_Data for processing:_
● ● ●

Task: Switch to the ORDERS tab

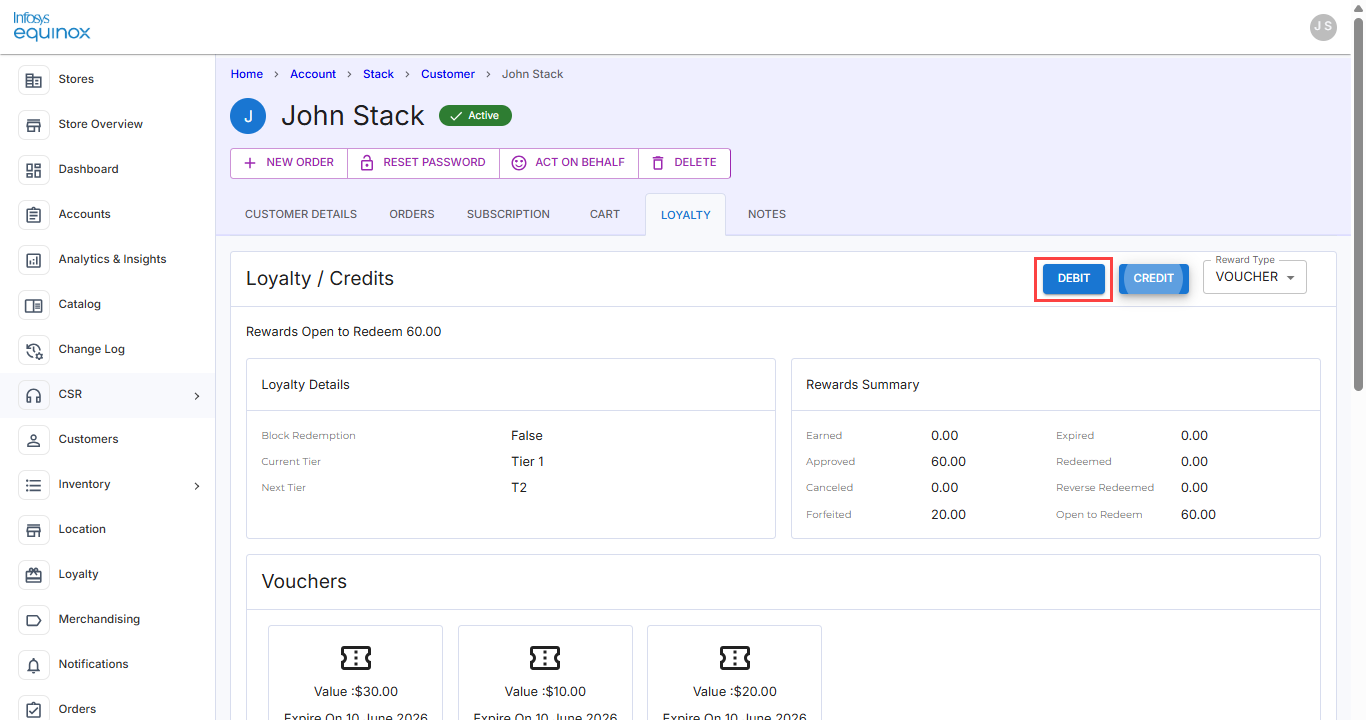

● ● ●

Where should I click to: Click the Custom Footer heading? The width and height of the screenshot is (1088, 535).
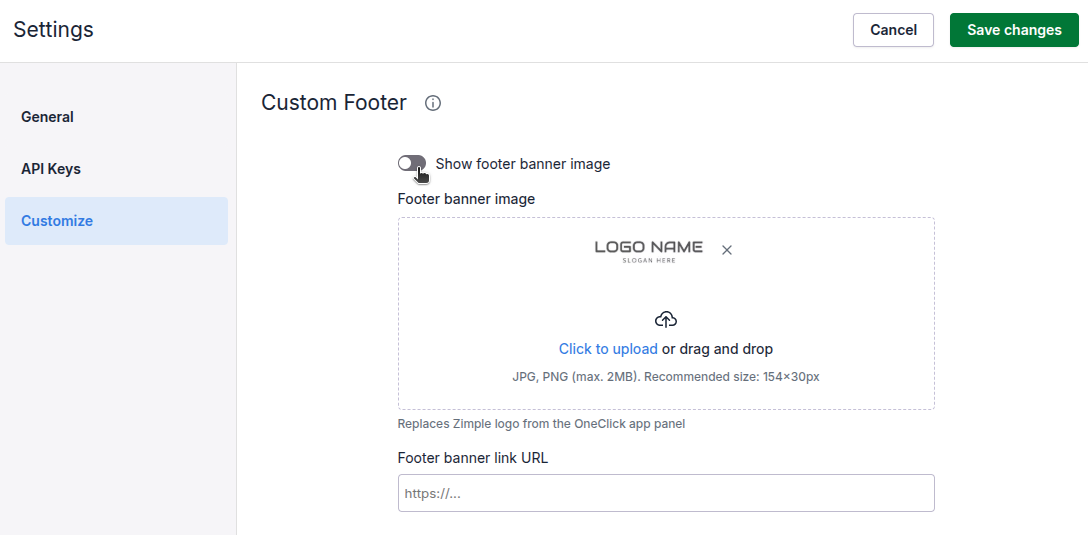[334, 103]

● ● ●

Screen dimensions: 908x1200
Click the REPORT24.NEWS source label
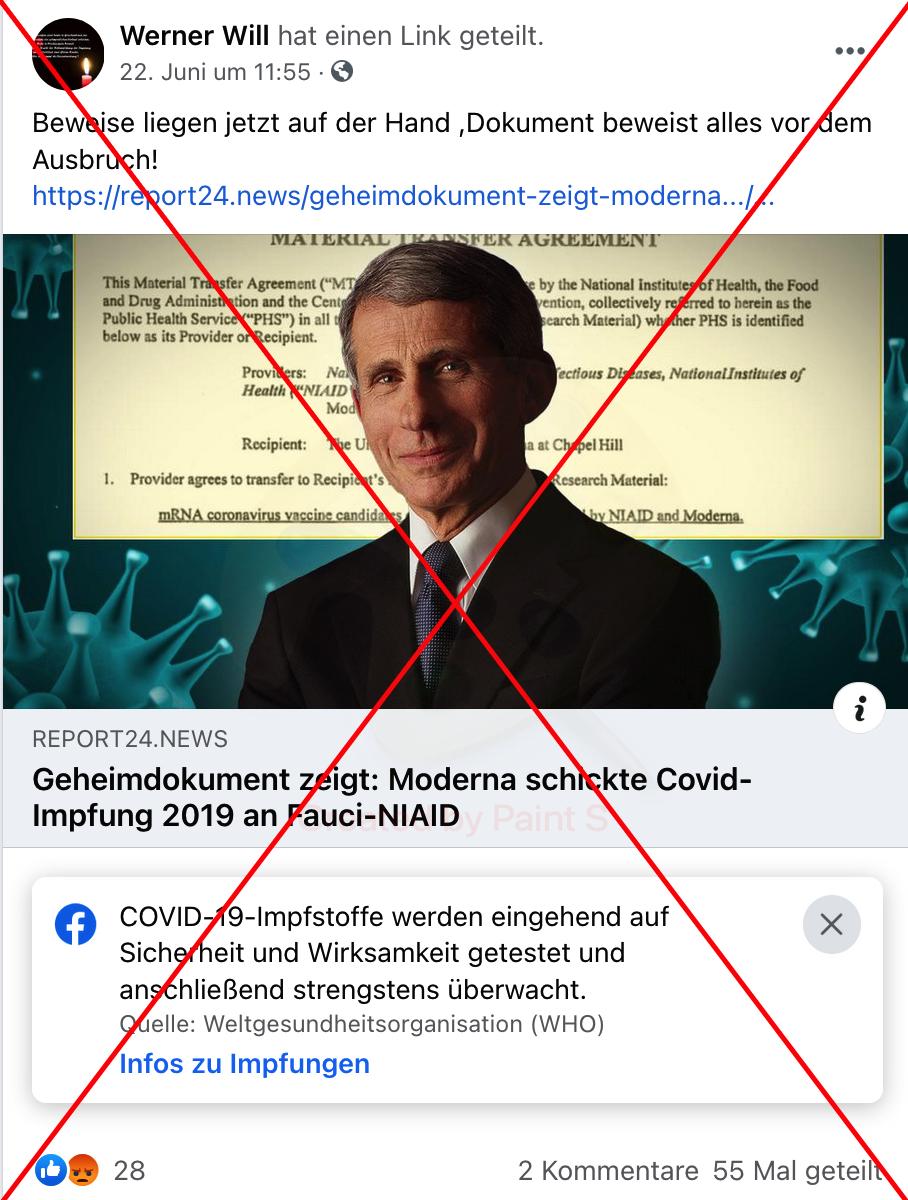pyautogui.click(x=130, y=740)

● ● ●

_The request:_ Rewrite the material starting at the line that has "Screen dimensions: 908x1200" and ending after the line that has "pyautogui.click(x=130, y=740)". Give only these lines, the requests included, and leave out the pictures. Multiply each click coordinate in the answers by 1.8 and round it to a whole number, with halves rounded up.

_Correct output:_
Screen dimensions: 908x1200
Click the REPORT24.NEWS source label
pyautogui.click(x=234, y=1332)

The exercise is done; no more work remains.